On March 11, 2008, United States District Court Judge Lawrence K. Karlton issued a summary judgment Order finding, as a matter of law, that a class of unlicensed accounting professionals employed by PricewaterhouseCoopers LLP are precluded from exemption from California overtime requirements under the Professional Exemption and the Administrative Exemption set forth in California Wage Order 4-2001. Wow.

After the matter was certified and accepted for interlocutory appeal, I filed an Amicus Curiae Brief on behalf of the American Institute of Certified Public Accountants addressing some of the issues raised by Judge Karlton. The most interesting issue is the Court’s treatment of the Professional Exemption, Cal. Code Regs. tit 8 § 11040(1)(A)(3), which provides for exemption under two separate paths—i.e., the “Enumerated Professions Exemption” (which requires candidates to be licensed) and the “Learned Professions Exemption” (which requires no license).

The Court determined that these "paths" cannot intersect.  It held that unlicensed accountants cannot be exempt under the Learned Professions Exemption because “accounting” is one of the enumerated professions. The result of this finding is that no unlicensed person working in the fields of law, medicine, dentistry, optometry, architecture, engineering, teaching, or accounting can ever qualify under the Learned Professions Exemption.  Can this be right? I think even Judge Karlton has his doubts:

The court expresses no opinion on whether other specific employees engaged in the enumerated professions, such as law firm associates whose bar admissions are still pending, may be learned professionals.

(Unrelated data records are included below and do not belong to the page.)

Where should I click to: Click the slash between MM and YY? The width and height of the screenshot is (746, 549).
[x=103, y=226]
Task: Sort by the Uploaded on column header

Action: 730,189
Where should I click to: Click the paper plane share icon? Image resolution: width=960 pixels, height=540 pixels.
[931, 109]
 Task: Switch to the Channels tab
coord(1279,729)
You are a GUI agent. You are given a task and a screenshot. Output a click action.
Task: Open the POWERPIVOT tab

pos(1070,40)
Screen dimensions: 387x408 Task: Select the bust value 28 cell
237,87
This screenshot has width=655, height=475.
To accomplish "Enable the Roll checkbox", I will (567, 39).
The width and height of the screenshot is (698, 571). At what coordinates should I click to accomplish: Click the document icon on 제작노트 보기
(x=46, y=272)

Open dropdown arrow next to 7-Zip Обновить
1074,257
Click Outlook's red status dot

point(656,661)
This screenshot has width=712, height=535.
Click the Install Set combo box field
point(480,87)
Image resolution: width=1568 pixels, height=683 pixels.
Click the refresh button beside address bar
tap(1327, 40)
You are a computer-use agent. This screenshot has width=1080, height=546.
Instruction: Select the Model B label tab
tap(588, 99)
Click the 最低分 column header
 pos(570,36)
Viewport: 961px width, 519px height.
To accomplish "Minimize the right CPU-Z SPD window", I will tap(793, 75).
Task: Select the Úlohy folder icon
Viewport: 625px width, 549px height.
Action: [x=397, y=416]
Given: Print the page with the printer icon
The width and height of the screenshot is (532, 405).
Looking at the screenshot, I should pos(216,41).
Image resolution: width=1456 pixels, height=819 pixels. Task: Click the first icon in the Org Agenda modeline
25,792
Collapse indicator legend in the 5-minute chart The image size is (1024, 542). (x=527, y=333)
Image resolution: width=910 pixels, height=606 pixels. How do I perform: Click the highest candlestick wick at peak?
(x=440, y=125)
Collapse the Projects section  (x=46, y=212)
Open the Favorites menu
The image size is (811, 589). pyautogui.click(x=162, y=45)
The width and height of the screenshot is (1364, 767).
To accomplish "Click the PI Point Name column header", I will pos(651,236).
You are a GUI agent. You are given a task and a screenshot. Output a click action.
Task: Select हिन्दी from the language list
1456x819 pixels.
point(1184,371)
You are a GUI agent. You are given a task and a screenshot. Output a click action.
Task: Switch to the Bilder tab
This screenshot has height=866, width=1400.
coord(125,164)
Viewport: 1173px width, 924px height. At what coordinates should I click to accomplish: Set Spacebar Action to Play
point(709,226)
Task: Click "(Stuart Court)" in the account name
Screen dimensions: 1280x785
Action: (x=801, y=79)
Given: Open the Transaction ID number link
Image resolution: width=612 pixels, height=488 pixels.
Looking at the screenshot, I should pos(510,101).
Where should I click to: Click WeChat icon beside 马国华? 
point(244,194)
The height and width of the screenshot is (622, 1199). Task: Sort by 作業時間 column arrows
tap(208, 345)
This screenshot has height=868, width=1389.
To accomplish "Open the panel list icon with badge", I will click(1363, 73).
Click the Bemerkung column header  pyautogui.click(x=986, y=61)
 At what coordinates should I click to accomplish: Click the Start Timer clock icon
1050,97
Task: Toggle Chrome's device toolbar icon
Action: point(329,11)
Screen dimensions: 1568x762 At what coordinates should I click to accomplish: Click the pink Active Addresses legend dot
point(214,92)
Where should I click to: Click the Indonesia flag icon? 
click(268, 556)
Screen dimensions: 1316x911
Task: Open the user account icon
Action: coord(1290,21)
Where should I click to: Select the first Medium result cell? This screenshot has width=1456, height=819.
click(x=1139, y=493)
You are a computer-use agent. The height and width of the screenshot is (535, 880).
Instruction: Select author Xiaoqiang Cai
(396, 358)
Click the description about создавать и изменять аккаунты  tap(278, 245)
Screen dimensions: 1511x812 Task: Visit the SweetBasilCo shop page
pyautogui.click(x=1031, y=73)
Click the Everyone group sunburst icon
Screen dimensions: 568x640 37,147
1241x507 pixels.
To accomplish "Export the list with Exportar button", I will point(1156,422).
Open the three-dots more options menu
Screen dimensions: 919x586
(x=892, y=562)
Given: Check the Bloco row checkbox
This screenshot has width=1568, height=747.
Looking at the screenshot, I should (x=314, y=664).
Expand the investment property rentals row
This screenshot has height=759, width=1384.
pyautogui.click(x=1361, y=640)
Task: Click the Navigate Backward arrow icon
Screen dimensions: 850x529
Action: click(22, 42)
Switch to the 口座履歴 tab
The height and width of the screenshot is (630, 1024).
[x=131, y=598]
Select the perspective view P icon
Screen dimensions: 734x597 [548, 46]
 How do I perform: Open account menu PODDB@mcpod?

As Justice Holmes wrote, "the life of the law has not been logic; it has been experience." The Common Law, 1 (1881). The experience of those cases will be markedly different, both in terms of the history of the wage order’s enforcement and the absence of administrative agencies’ statements that such individuals are routinely wrongly classified.

Campbell v. Pricewaterhousecoopers, LLP, 602 F. Supp. 2d 1163, 1181 (E.D. Cal. 2009).